Everyone knows about Electric Boat, but more than a hundred years ago, there was another submarine maker. An inventor in Milford named Simon Lake built a prototype called “The Defender.”
“So, in 1907, he built the submarine Defender to sell it to the Navy,” Simon said. “You know, it has wheels, it can drive on the bottom, you can launch divers from it. Pretty revolutionary for its time. And the Navy said, this is a little too new for us.”

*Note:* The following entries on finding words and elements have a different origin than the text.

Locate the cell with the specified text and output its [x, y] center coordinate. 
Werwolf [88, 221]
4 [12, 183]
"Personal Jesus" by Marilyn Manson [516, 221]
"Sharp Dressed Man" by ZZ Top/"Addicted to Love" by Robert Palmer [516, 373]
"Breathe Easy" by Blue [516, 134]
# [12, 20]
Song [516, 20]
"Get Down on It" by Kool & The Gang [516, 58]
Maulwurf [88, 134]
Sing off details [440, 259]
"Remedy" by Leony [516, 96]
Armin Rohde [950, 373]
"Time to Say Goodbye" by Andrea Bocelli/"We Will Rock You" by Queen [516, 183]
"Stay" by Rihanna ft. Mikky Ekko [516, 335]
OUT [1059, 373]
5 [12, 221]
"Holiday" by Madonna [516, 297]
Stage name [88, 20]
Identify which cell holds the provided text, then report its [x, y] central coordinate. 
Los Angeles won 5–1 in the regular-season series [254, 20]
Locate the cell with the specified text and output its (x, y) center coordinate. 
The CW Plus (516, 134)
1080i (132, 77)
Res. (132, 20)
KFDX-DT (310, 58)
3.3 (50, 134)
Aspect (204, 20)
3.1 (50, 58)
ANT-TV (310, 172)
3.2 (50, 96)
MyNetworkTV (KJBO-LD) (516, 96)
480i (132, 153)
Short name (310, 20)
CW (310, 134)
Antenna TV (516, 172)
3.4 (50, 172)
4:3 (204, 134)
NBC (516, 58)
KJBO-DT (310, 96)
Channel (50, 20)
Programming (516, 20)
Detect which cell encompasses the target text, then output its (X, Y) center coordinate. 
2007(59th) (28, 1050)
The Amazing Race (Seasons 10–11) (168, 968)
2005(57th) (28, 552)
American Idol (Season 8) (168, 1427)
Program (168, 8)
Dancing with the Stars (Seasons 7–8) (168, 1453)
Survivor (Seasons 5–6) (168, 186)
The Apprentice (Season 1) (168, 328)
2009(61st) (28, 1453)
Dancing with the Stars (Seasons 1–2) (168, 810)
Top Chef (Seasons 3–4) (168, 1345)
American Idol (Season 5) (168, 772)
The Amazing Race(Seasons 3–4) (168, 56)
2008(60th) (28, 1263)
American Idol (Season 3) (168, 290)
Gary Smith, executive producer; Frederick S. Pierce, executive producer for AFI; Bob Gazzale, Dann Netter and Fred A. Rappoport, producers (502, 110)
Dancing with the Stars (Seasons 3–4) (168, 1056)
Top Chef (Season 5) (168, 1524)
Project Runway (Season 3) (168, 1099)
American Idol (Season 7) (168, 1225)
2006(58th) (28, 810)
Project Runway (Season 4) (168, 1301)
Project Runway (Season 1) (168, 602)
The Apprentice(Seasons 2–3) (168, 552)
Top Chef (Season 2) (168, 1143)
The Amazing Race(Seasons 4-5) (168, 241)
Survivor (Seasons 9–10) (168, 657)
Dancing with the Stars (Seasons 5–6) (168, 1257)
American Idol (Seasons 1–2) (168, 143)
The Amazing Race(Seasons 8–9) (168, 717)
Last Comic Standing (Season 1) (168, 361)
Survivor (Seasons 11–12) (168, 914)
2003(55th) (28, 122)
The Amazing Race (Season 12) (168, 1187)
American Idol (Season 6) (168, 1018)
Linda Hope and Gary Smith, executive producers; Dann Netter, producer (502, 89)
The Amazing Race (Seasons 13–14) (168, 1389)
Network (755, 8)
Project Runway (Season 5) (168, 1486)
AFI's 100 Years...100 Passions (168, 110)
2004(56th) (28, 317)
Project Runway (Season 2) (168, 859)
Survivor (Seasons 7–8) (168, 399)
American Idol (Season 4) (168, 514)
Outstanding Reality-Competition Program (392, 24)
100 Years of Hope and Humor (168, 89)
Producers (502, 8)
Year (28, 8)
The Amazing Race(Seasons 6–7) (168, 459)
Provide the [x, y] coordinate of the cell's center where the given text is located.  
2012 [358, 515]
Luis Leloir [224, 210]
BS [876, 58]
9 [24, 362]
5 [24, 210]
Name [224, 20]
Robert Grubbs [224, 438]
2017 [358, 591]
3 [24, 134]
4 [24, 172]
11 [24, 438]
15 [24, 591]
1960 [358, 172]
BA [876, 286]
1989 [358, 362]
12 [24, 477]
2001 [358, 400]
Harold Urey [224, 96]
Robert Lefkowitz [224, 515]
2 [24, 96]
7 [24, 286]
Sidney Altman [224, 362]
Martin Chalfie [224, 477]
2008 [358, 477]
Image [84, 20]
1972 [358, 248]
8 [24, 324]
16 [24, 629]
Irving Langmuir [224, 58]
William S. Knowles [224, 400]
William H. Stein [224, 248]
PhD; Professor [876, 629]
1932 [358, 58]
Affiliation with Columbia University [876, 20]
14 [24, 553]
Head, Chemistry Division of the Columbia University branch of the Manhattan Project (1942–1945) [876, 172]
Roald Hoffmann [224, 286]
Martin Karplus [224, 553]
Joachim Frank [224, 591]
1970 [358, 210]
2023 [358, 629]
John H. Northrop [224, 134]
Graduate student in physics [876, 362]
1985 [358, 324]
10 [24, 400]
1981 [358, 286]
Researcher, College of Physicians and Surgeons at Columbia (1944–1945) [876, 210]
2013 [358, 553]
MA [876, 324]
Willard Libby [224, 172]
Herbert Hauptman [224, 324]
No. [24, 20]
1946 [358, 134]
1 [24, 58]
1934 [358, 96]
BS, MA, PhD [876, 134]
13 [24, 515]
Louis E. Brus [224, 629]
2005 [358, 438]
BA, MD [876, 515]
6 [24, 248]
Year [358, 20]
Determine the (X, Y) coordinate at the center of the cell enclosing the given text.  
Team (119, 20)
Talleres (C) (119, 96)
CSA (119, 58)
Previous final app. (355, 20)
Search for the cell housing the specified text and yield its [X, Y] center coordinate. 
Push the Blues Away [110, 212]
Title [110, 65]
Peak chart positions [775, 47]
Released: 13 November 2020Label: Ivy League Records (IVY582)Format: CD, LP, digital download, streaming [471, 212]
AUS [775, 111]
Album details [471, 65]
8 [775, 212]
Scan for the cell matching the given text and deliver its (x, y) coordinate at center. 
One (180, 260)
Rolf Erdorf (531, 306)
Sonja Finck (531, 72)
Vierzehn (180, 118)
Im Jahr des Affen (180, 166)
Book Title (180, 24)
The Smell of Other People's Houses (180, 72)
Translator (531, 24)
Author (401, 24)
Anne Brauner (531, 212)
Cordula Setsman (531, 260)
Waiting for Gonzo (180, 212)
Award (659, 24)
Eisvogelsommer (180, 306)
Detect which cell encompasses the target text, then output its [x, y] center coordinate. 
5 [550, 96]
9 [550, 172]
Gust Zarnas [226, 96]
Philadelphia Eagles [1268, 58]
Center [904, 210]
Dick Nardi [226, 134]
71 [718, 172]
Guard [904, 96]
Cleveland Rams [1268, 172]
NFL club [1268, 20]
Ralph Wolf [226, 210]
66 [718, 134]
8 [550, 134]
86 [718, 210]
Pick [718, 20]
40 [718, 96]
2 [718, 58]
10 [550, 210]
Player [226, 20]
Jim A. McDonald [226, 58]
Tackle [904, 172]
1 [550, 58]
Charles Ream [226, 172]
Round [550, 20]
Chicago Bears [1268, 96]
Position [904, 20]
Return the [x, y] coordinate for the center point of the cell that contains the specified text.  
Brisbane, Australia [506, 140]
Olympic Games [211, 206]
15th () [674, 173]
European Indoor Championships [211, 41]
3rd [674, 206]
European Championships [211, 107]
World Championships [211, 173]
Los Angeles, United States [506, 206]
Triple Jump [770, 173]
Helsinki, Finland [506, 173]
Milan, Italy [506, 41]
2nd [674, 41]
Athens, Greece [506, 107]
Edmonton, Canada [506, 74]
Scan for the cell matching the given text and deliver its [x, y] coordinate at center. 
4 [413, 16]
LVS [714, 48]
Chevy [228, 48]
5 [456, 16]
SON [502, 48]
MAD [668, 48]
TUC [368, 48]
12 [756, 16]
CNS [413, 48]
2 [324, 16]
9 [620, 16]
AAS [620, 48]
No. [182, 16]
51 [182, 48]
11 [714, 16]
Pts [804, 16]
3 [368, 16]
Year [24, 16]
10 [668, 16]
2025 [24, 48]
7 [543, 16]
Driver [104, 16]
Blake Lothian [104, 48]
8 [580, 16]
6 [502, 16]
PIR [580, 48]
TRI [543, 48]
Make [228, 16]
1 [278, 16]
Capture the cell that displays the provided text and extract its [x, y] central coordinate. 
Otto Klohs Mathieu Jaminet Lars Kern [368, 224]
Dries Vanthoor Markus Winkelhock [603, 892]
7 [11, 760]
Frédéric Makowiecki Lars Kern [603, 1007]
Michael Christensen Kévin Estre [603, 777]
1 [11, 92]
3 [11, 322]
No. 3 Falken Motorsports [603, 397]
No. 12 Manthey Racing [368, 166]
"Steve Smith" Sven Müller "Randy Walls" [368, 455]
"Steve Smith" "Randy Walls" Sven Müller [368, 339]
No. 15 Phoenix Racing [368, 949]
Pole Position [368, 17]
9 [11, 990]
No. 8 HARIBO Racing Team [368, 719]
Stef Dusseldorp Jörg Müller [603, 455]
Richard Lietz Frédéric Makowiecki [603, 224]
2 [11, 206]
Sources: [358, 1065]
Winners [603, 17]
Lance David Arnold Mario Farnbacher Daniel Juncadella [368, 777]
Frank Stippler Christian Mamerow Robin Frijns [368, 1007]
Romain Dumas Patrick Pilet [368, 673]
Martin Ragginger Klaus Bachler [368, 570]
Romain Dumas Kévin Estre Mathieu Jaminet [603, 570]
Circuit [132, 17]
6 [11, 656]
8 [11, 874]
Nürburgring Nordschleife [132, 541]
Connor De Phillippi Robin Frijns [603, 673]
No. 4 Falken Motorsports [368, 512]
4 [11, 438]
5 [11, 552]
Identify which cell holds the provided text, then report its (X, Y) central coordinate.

With no luck, Simon Lake tried for years to get the government interested in his submarine. So, the Defender hung around the Connecticut shoreline for decades, getting less and less seaworthy until it sank for good in 1946 somewhere off the coast of Old Saybrook. Some say it was being towed when it sank, and some say it was scuttled on purpose, but nobody knew exactly where it was until Rick and his friends started looking.
For two years, they narrowed it down with charts and sonar until they thought they found something the right size and shape. But it was in deep water.
“It’s in a spot that’s tidal, so you only have about a 45-minute time window when you can actually dive the wreck,” Simon said.
On Sunday, they got down at the right time and found what they were looking for. The size, shape, and age all match The Defender. It was the first of many dives he and his crew would do.
“This is kind of a treasure for all of us. We are the submarine capital, if you will, of the world. We have Electric Boat, we have the Navy base,” said Simon. “There’s so much history here with submarines that it’s really an important state of our state history.”
Simon said he would make the exact location public once he’s done documenting the wreck for history.